TÜRK DİLİ VE EDEBİYATI KAYNAK SİTESİ

Edebiyat'a dair her şey alikaramanhoca.com 'da

Üyelik Girişi
KAHRAMAN KADINLARIMIZ
TÜRK BASINININ TARİHSEL GELİŞİMİ
EDEBİYAT KONU ANLATIM VE SORU ÇÖZÜM VİDEOLARI
TYT-AYT ÖNEMLİ HATIRLATMALAR
SINIFLARA GÖRE DERS NOTLARI
TÜRKÇE (DİL VE ANLAM BİLGİSİ)

GÜNLÜK/BLOG

Günlük Nedir? Günlüğün Özellikleri, Günlük Hakkında Bilgi

Kişinin bir gün boyunca gördüklerini, yaşadıklarını, gün içinde hissettiklerini günü gününe yazdığı kısa ve samimi yazılara  günlük ya da günce denir. 

Günlük genel olarak yayımlanma amacı taşımaz. Kişi kendisine özel olarak yazdığından, hislerini yazıya döktüğünden dolayı günlüklerini kimseyle paylaşmak istemez.

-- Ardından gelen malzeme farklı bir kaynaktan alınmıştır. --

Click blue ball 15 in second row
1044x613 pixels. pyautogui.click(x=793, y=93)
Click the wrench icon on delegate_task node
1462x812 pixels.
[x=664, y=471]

Ancak günlüklerini kitap haline getiren yazarlar olmuştur. Bazı yazarlar romanlarını, hikayelerini günlük türünden yararlanarak oluşturmuştur. Örneğin Reşat Nuri Güntekin’in Çalıkuşu adlı romanı günlüklerden oluşan bir roman örneğidir.

Günlük tutmak kişiyi hem geliştirir hem de yazma alışkanlığı kazandırır. Yazı yazmak, hislerini ortaya koymak, kendini anlatmak bireyde zihinsel olarak olumlu yönde bir gelişmeyi gösterecektir. Aynı zamanda günlükte kişinin kendini anlatmasından dolayı yazarın kendi hayatıyla ilgili gözlem yapma şansı da doğmaktadır. Bu nedenle öğrencilere günlük yazma konusunun aşılanması onların kendilerini geliştirmeleri, dünyaya farklı bir gözle bakabilmeleri açısından son derece önemlidir.

Günlüğün günü gününe yazılmasından dolayı diğer türlere göre inandırıcılığı fazladır. Çünkü uzun bir süreden sonra kaleme alınan anılar tam olarak birebir hatırlanamayacaktır. Ancak günlükte aynı gün olaylar daha detaylı bir şekilde hatırlanıp yazıya dökülebilmektedir. Bu nedenle geçmiş dönemlerde yazılmış günlük birer belge niteliği de taşımaktadır. 

 Günlüklerin özellikleri
  1. Günlüklerde anlatılan olaylar günü gününde yazılmıştır. Günlüklerin tarihi yazıldığı gündür.
  2. Günlüklerin dili konuşma diline yakındır. Dil açık ve anlaşılırdır.
  3. Günlükler özeldir, çünkü yazar kendisi için yazmıştır.
  4. Günlüklerin konusu her şey olabilir. Konuda sınırlandırma yoktur.
  5. Başka metin türlerinde (roman, hikaye, anı) kullanılabilir.
  6. Günlükler insanı tüm çıplaklığıyla gösterir.
  7. Günlüklerde öznel bir anlatım vardır.
  8. Günlüklerde gözlem ve dikkat önemlidir.
  9. Biyografi türünde eser yazılırken günlüklerden yararlanılabilir.
  10. Günlükler hisleri, duyguları anlatan içe dönük günlükler ve dış dünyadaki olayların anlatıldığı dışa dönük günlükler olarak iki başlıkta incelenebilir.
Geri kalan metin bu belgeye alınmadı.